Stored items

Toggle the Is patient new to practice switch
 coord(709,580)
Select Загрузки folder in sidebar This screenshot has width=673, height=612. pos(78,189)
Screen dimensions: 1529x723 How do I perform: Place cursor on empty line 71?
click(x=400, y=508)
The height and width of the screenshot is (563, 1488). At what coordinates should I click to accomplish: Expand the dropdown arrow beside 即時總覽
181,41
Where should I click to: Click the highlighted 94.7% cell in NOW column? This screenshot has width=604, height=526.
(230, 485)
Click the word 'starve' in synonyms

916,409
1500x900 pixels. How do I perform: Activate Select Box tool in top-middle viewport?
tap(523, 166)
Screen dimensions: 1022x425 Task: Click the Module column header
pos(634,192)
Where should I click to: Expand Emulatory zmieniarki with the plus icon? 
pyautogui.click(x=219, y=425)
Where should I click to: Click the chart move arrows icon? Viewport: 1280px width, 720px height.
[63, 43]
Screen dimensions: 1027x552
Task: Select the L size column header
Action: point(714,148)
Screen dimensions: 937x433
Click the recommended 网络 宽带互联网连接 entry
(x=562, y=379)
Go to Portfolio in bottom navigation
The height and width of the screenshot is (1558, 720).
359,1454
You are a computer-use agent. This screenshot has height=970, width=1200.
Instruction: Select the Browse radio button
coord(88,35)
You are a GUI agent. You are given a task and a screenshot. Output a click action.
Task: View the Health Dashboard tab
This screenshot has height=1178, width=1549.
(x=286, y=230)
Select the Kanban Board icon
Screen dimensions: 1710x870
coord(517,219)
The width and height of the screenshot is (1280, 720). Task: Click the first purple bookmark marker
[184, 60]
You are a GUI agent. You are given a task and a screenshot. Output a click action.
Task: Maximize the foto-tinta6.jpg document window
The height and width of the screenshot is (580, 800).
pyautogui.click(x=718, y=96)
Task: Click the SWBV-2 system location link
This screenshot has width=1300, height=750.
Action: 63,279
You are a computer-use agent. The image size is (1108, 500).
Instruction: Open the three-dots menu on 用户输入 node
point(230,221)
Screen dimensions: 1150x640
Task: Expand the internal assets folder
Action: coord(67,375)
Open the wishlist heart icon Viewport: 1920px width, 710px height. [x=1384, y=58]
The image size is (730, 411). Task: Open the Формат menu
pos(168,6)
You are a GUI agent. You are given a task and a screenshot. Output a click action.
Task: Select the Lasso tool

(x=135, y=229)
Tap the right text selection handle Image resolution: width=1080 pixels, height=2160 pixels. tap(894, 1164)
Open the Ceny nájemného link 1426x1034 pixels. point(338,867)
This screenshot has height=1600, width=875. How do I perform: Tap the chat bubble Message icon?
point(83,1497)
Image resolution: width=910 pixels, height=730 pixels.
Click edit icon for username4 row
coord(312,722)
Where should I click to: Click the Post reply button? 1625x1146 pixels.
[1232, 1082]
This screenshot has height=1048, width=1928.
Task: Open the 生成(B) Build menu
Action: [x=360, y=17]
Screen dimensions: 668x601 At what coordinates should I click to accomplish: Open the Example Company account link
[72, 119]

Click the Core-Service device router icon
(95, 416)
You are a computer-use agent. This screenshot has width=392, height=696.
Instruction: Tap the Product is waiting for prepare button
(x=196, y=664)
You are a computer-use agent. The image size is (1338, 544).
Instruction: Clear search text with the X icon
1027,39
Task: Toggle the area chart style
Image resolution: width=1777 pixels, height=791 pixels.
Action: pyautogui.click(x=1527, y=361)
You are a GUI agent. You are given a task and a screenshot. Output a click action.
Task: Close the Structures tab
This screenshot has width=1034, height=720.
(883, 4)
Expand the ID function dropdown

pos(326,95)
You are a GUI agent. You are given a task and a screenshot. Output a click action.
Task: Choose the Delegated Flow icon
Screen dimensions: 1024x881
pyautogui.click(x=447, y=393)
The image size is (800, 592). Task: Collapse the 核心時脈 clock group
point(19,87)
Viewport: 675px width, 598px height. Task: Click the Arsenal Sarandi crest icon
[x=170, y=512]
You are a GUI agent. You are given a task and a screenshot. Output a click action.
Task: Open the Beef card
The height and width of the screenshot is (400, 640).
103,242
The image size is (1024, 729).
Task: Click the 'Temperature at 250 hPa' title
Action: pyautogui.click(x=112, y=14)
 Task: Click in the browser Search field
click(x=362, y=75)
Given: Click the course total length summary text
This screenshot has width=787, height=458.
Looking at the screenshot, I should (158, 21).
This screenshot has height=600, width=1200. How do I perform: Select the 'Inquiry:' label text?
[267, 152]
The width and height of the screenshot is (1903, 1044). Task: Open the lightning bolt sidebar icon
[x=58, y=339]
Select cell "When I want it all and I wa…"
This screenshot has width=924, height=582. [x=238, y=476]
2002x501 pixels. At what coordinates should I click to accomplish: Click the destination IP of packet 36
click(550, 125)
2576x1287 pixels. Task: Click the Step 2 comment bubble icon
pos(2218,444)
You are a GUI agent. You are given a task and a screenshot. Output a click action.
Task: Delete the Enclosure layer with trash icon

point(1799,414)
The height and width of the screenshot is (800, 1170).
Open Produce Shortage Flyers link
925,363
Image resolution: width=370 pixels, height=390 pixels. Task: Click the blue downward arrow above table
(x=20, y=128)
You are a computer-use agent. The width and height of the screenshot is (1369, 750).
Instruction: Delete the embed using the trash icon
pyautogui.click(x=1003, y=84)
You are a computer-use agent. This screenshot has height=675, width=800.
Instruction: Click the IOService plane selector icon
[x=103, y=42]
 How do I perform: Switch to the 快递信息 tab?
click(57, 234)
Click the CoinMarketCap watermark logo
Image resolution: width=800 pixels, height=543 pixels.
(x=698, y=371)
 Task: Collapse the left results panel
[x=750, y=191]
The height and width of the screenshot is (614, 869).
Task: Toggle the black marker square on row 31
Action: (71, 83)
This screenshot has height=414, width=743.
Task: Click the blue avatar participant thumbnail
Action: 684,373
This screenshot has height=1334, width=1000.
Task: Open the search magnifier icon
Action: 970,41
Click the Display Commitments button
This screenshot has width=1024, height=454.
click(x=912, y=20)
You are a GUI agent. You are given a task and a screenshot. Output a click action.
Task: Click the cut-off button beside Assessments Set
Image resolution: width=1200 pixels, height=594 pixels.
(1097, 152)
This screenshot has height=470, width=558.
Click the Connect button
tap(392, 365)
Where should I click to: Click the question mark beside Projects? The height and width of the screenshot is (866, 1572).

→ AIM OF THE EXERCISE
Reply with nothing but a number. State how many lines in the records hold the word "computer".

→ SOLUTION FOR THIS TASK
6